● **Vorliegender Text**:
■ ■ ■ ■ ■ ■ ■
Zitiervorschlag: Rieß, A. (2020). „Selektiver Mutismus“. Abgerufen von Url https://wsd-bw.de/doku.php?id=wsd:werkzeug:verhalten:themen:themenfeld5:d06, CC BY-SA 4.0

ICD 10
bzw. 11
F94.0 Elektiver Mutismus (heute in der Literatur meist selektiver Mutismus genannt)

Dieser ist durch eine deutliche, emotional bedingte Selektivität des Sprechens und der Kommunikation charakterisiert, so dass das Kind in einigen Situationen spricht und kommuniziert, in anderen definierbaren Situationen jedoch nicht. Diese Störung ist üblicherweise mit besonderen Persönlichkeitsmerkmalen wie Sozialangst, Rückzug, Empfindsamkeit oder Widerstand verbunden.

Statistik

  • ca. 0,7% aller Kinder sind vom selektiven Mutismus betroffen (Brown 2005, Schwarz & Shipon-Blum 2005).
  • Darunter sind überproportional viele Mädchen (Schoor 1995, Bahr 1996).
  • Das Schweigen tritt zu 79% im Vorschulalter, in der Regel mit 3 Jahren erstmals auf
  • große Gruppe der Kinder mit selektivem Mutismus stammt aus Immigrantenfamilien und wächst zwei- oder mehrsprachig auf (vgl. Bradley & Sloman 1975, bzw. Kracht/Schümann 1997)
  • Mädchen sind 1,5 Mal so häufig betroffen wie Jungen

Ursachen und Risikofaktoren Es können keine monokausalen Zusammenhänge der einzelnen Risikofaktoren beschrieben werden. Es wird zwischen verursachenden Bedingungen, auslösenden Bedingungen und aufrechterhaltenden Bedingungen unterschieden (Schmidt- Traub 2019)

Biografische Entwicklung

  • Isolation des Kindes
  • Migration
  • schlechte sozio-ökonomische Lage
  • traumatisierende Einzelerlebnisse
  • verzögerter Sprechbeginn
  • Krankheiten im Säuglingsalter
  • Zweisprachigkeit
  • Häufig wechselnde Wohnorte

Familiendynamik

  • Erlebnisse in der Kindheit
  • Trennungserlebnisse (Ehekrisen und Scheidung)
■ ■ ■ ■ ■ ■ ■
● **Gezeigte Einträge**:
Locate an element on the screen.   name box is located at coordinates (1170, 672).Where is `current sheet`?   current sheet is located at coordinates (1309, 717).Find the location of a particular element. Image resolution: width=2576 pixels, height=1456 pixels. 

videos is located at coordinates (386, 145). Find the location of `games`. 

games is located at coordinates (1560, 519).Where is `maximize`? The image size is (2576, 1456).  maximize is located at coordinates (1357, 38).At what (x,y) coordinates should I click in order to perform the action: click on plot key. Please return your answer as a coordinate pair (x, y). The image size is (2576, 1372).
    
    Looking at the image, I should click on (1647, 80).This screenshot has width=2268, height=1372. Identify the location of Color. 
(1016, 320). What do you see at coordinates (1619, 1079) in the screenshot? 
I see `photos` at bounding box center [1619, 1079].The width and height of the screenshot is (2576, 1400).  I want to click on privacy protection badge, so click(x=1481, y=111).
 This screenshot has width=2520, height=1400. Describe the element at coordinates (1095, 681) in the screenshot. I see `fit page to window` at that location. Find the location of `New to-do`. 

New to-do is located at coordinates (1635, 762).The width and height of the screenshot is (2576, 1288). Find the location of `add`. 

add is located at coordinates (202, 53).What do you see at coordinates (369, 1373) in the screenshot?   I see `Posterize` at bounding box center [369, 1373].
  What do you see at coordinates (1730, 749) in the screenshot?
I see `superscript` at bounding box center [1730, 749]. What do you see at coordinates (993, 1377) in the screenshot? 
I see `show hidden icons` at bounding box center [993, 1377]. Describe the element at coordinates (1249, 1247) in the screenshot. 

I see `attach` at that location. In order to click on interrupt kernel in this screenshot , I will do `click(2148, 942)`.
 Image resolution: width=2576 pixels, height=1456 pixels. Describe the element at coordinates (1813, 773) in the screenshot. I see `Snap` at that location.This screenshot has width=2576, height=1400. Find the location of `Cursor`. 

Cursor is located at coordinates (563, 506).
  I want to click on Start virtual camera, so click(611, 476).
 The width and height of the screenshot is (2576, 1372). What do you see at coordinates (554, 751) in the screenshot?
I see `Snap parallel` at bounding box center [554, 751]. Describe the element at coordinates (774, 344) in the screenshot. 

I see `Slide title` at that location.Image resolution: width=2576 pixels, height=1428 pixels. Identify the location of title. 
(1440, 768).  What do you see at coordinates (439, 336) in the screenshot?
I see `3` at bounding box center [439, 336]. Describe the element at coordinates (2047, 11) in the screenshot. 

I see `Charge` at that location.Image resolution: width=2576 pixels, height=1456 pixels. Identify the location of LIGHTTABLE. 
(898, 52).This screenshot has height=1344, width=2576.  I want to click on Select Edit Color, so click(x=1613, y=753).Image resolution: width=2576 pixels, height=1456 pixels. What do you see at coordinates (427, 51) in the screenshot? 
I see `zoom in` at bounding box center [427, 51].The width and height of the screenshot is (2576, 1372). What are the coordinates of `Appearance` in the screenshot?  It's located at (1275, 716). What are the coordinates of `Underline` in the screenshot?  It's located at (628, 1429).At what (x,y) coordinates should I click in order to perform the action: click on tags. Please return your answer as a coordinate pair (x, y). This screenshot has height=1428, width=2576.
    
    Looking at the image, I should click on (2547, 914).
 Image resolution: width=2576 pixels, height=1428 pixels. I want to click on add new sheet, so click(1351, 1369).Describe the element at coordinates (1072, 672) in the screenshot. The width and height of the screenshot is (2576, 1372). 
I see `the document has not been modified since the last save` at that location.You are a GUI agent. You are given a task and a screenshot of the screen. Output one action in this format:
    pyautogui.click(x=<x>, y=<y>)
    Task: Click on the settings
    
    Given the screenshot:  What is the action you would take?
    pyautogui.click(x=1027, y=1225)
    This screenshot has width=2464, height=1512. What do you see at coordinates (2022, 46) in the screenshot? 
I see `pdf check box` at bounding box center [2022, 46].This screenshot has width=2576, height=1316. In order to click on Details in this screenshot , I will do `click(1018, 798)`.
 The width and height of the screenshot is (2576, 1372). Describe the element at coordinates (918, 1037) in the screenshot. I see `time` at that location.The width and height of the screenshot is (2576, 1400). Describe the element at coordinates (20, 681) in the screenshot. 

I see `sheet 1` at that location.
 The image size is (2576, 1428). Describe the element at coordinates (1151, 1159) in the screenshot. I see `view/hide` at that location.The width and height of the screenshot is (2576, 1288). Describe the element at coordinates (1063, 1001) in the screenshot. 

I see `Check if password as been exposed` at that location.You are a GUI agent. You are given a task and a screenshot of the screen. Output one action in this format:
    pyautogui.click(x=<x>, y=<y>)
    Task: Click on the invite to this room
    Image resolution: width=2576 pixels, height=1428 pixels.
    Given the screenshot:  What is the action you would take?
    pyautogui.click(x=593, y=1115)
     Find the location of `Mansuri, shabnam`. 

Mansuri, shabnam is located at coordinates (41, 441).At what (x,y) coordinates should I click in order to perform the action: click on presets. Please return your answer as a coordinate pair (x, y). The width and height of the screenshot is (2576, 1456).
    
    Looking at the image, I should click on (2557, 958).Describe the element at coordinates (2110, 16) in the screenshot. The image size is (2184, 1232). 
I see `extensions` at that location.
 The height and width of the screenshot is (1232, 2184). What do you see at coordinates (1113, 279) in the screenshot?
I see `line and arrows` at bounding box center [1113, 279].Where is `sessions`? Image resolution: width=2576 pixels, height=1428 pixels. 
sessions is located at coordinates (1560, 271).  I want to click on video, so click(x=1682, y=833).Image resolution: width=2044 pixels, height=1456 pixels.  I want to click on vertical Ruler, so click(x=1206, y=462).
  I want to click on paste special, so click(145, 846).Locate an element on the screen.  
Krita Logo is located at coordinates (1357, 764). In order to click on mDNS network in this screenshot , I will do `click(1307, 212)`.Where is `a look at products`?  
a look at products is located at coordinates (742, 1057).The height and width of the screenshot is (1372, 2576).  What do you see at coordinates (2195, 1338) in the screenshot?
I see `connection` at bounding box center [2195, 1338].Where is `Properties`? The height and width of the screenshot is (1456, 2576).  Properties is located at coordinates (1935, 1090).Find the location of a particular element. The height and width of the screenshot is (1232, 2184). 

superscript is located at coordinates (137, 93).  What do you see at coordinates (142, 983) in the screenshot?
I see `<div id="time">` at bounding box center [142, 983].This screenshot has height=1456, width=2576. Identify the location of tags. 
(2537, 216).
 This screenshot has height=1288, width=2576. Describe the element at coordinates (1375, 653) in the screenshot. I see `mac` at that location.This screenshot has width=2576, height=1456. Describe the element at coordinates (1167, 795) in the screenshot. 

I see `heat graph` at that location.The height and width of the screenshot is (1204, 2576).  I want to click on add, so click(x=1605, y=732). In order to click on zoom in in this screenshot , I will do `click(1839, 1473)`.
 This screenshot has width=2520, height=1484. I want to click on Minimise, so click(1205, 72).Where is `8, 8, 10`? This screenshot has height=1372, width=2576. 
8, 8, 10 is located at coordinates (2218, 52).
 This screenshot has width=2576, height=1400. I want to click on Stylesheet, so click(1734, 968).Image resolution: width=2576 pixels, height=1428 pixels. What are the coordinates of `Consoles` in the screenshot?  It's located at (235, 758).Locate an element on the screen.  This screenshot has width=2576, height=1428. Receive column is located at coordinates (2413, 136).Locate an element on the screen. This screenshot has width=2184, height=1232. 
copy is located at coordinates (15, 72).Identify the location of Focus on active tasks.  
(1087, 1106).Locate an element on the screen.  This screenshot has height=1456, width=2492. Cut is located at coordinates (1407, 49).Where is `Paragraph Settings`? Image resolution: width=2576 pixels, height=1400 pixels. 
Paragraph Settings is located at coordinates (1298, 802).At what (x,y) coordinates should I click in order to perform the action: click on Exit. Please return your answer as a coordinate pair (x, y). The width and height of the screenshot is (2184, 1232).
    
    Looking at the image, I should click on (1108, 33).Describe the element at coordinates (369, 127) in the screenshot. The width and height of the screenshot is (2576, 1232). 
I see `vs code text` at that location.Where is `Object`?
■ ■ ■ ■ ■ ■ ■
● **Was zu tun ist**: Wiederhole aus dem Text über selektiven Mutismus wörtlich alles von „Dieser ist durch“ bis hinunter zu „bzw. Kracht/Schümann 1997)“.

● **Deine Antwort**:
Dieser ist durch eine deutliche, emotional bedingte Selektivität des Sprechens und der Kommunikation charakterisiert, so dass das Kind in einigen Situationen spricht und kommuniziert, in anderen definierbaren Situationen jedoch nicht. Diese Störung ist üblicherweise mit besonderen Persönlichkeitsmerkmalen wie Sozialangst, Rückzug, Empfindsamkeit oder Widerstand verbunden.

Statistik

  • ca. 0,7% aller Kinder sind vom selektiven Mutismus betroffen (Brown 2005, Schwarz & Shipon-Blum 2005).
  • Darunter sind überproportional viele Mädchen (Schoor 1995, Bahr 1996).
  • Das Schweigen tritt zu 79% im Vorschulalter, in der Regel mit 3 Jahren erstmals auf
  • große Gruppe der Kinder mit selektivem Mutismus stammt aus Immigrantenfamilien und wächst zwei- oder mehrsprachig auf (vgl. Bradley & Sloman 1975, bzw. Kracht/Schümann 1997)